Tras un breve trayecto hasta la entrada a la zona peatonal, Marina detuvo el coche del que descendió Gregorio con los expedientes que había recogido. Luego, con toda tranquilidad, se acercó a la ventanilla de Marina y se despidió cordialmente de ella.
—Cuánto lamento lo sucedido, Marina. De todas formas agradezco la confianza que has depositado en mí, aunque no te haya servido de nada.
—Yo también lo siento, profesor. Cuídate mucho.
Poco después el coche bajaba por el Paseo Carmelitas con dirección al río. Cruzó el puente Sánchez Fabres y giró en la rotonda hasta alcanzar la autovía de Madrid. Tomó el desvío de Alba de Tormes en la gran rotonda del Paraje de la Pellejonas y cuando estuvo circulando por la CL-510 Marina se atrevió a dejar de sentir miedo. Conducía con extremada delicadeza, pero dentro del límite de la velocidad permitida. En una recta con mucha visibilidad giró la cabeza brevemente hacia la parte trasera de su coche y no observó nada extraño, salvo una respiración cadenciosa y acompasada. Jorge dormía como un bebé.
El viaje apenas duró veinte minutos. Llegaron a su casa, en la colonia El Mirador, situada un kilómetro antes del puente medieval que daba acceso a la villa. Acercó el coche a la puerta de su garaje y accionó el mando a distancia para abrir el portón metálico. Antes de que abriera del todo, inició la entrada al pequeño espacio que quedaba para el coche y que compartía con estanterías, botelleros, arcones y armarios metálicos en sus paredes. Con un gesto de alivio cerró la puerta del garaje y se quedó recorriendo con su mirada las facciones del hombre que había superado sus expectativas.

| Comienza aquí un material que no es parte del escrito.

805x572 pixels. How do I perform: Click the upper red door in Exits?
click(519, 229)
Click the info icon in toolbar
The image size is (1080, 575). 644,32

Quizá por la falta de movimiento, por el silencio o porque los ojos de Marina le recorrían como cañones de luz, Jorge se despertó y trató de incorporarse.
—Creo que me he quedado amodorrado — acertó a decir.
—Y dormirás hasta que te recuperes del todo —contestó la joven.
Lentamente le ayudó a desenroscarse y a incorporarse para salir del coche.
—¿Estamos en tu casa?
—Sí. Y estás a salvo, que es lo que importa. Mañana te llevaré a la granja de mis padres, pero ahora vas a descansar todo lo que puedas.
Condujo a su invitado, con algunas dificultades, hasta su dormitorio situado en el piso superior, sin encender las luces de la casa. Le sentó en la cama y le ayudó a desvestirse. Luego abrió las sábanas, le recostó como pudo y le tapó amorosamente. Se quedó a su lado con una de las manos del prófugo acariciando las suyas hasta que los dedos del hombre se quedaron inmóviles. No salió de la estancia hasta que se convenció de que su dios celta estaba profundamente dormido.